How To Deal With A Breakup
The do's and don'ts from someone who has done (and not done) them all.
When you’ve been in as many bad relationships as I have, you’re uniquely qualified to give people advice about what not to do.
You name it, I’ve probably done it—or had it done to me.
If there’s one specific area where I’ve crashed and burned the hardest, however, it’s the breakup.
But oh, how I’ve grown.
The following list of do’s and don’ts is the result of too many mistakes that I—or my exes—didn’t need to make. If followed, it will help you get over heartbreak much quicker than if you do the opposite. Trust me. I know what I’m talking about
Godspeed.
Do:
- Get out of bed.
- Surround yourself with people who truly care about you.
- Throw yourself into your work/school/new hobby—anything that will take up large chunks of your time and prevent you from having too much time to wonder what your ex is currently doing.
- Respect yourself. Know that just because this relationship didn’t work, you are desirable and not doomed to a life alone.
- Cry. Just not in public. Or when you’re eating. Both are pretty bad combinations.
- Delete your ex on every social media channel. EVERY. SINGLE. ONE. Facebook. Instagram. Snapchat. Twitter. Google Plus. LinkedIn. I’m talking a full cleanse. It doesn’t have to be forever—just until you can face your ex without feeling miserable.

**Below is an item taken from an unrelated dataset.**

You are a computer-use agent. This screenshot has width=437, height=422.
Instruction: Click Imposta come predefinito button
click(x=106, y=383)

- After deleting him from your social media, your phone might still be a ticking bomb in your pocket. If you fear that you can't control your heartache, turn off your phone or leave it at home.

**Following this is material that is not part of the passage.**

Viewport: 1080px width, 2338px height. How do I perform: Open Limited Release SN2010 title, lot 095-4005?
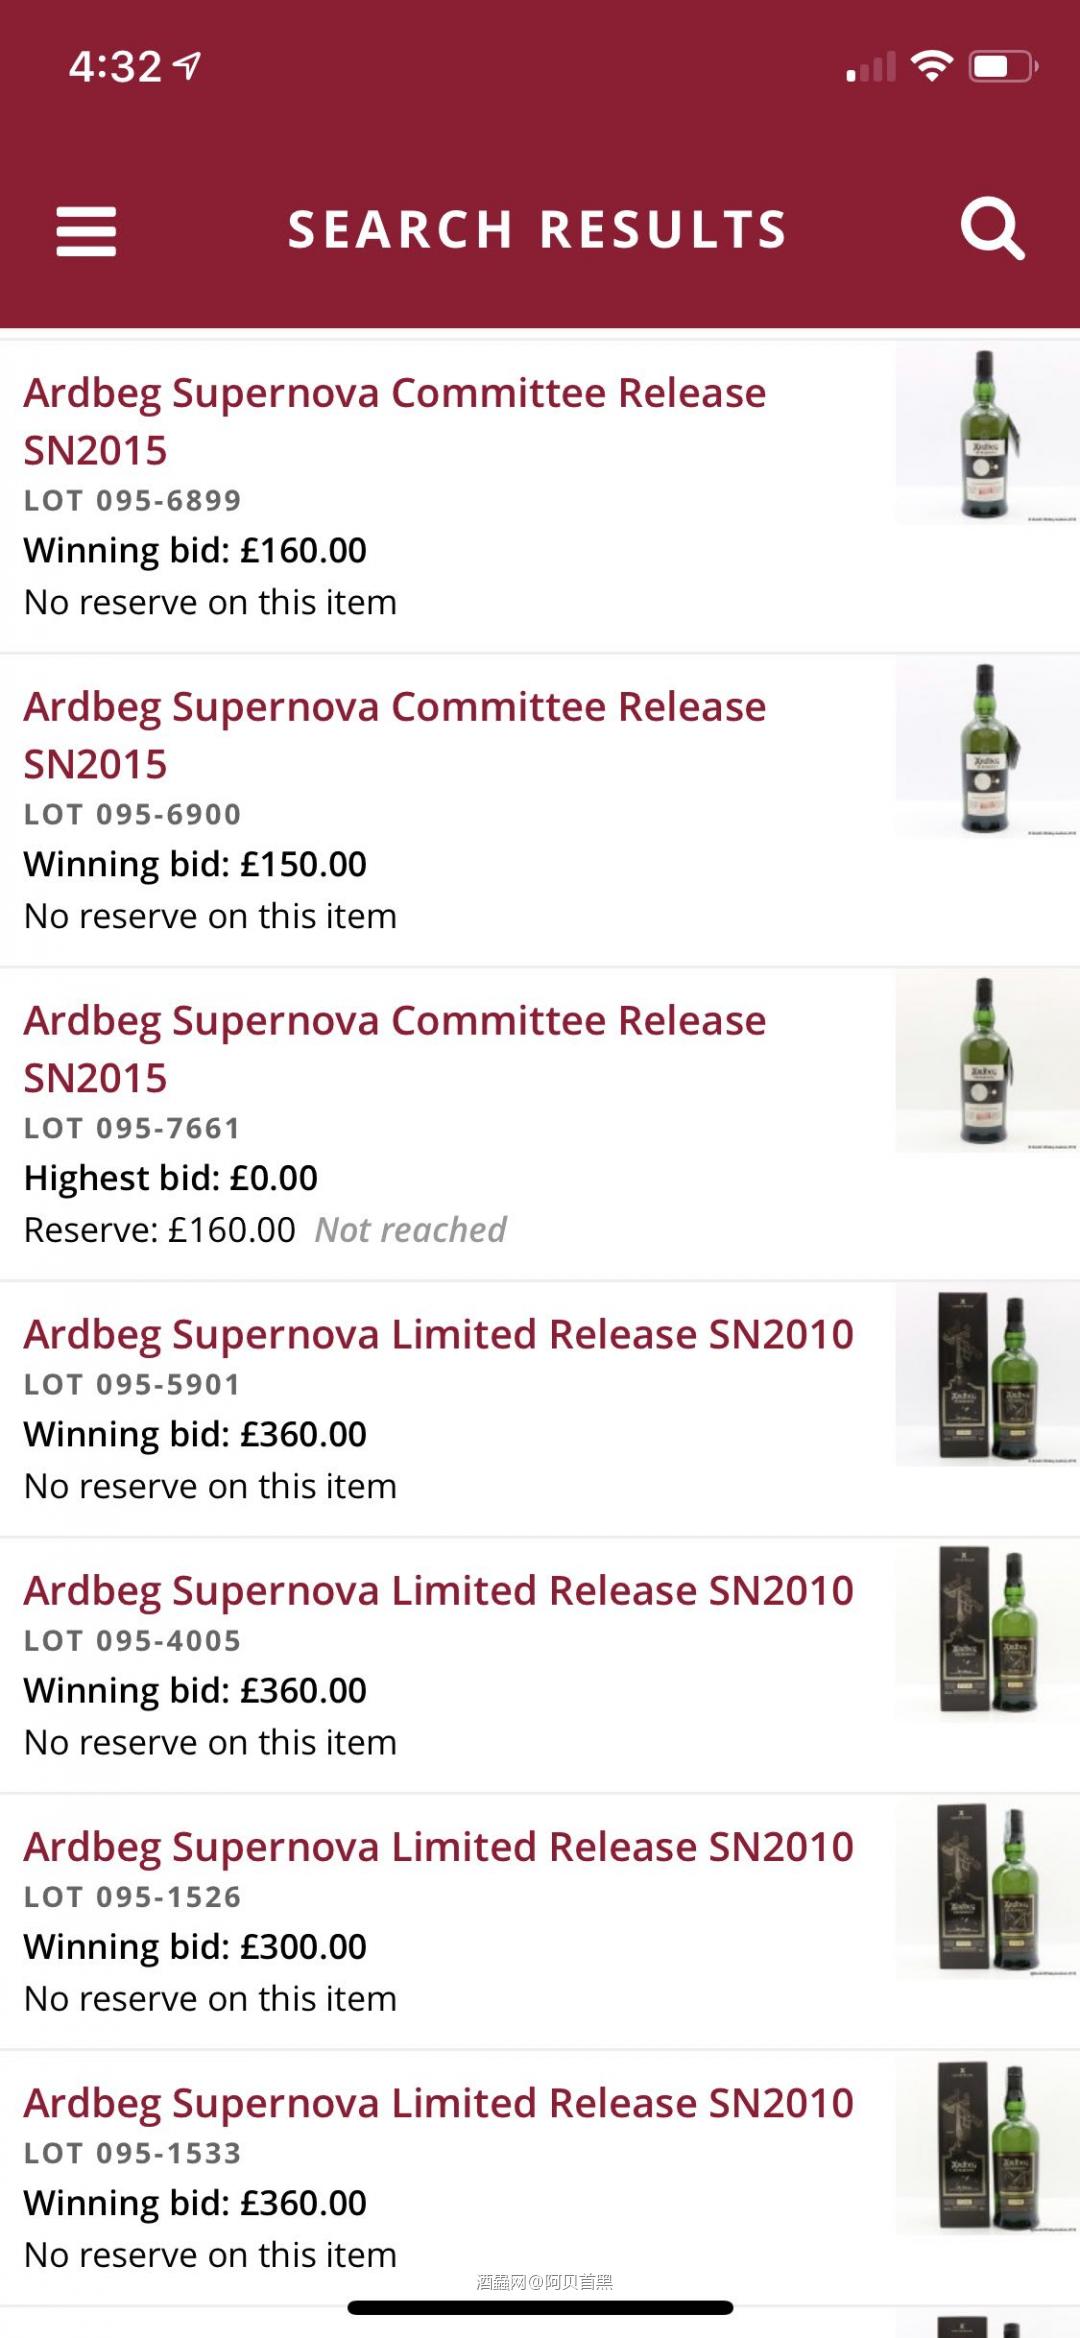(438, 1590)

- Find a wingman/wingwoman whose job is simply to make sure you’re having fun and meeting new people whenever you go out.
- Download Tinder. Yes, the dating app will evenually drive you insane as well, but something has to fill out the empty space between your legs your that left with your ex.
- Enjoy being single. Being single is FUN.
- You know what? You'll get over it. Even if it doesn’t feel like you’ll ever move on, you will. I promise.
Don’t:
- Sleep with your ex. I repeat: DO NOT HAVE SEX WITH YOUR EX. EVER AGAIN!!!!! Sex does not equal love. In this situation, it will make you feel like you’re together again for a moment until your ex tells you, “I just don’t think it’s a good idea if you stay the night. We are broken up, you know?”
- Stalk or keep track of your ex’s movements. This includes asking your friends what your ex has been up, incessantly refreshing Instagram/Facebook/Snapchat/Twitter for updates or casually turning up at places you know your ex is going to be. Especially avoid the last one. It will only make you look pathetic.
- Try to be friends. You can be friends in the future, but now is not the time. Trust.
- Drunk dial. Put down the phone. You may even have to delete your ex’s number if you’re especially prone to this.
- Meet up for coffee. Even if your ex suggests this.
- Allow your ex to talk to you about the new people he or she is seeing, fears, dreams, failures or triumphs. You’re no longer together, so it’s no longer your place to be your ex’s confidant.
- Talk about your breakup or heartbreak all day, errrrry day with your friends. This will get old very quickly, and you’ll end up being kind of annoying to hang out with. This is what therapists, mothers and strangers you’ve never met before are for.
- Think that something is wrong with you. Because there isn’t. The truth is that your relationship didn’t work out. You weren’t right for your ex, and your ex wasn’t right for you. I completely understand your self esteem has taken a giant plummet, but experiencing a breakup doesn’t say anything about you as a human being—it is what it is. “It” happens to all of us at some point in life. Breakups are incredibly painful, but they’re apart of life. You will come out stronger in the end; it will just take a bit of time.
Best of luck! And whatever you do, DON’T SLEEP WITH YOUR EX EVER AGAIN!!!!!!!!!!!!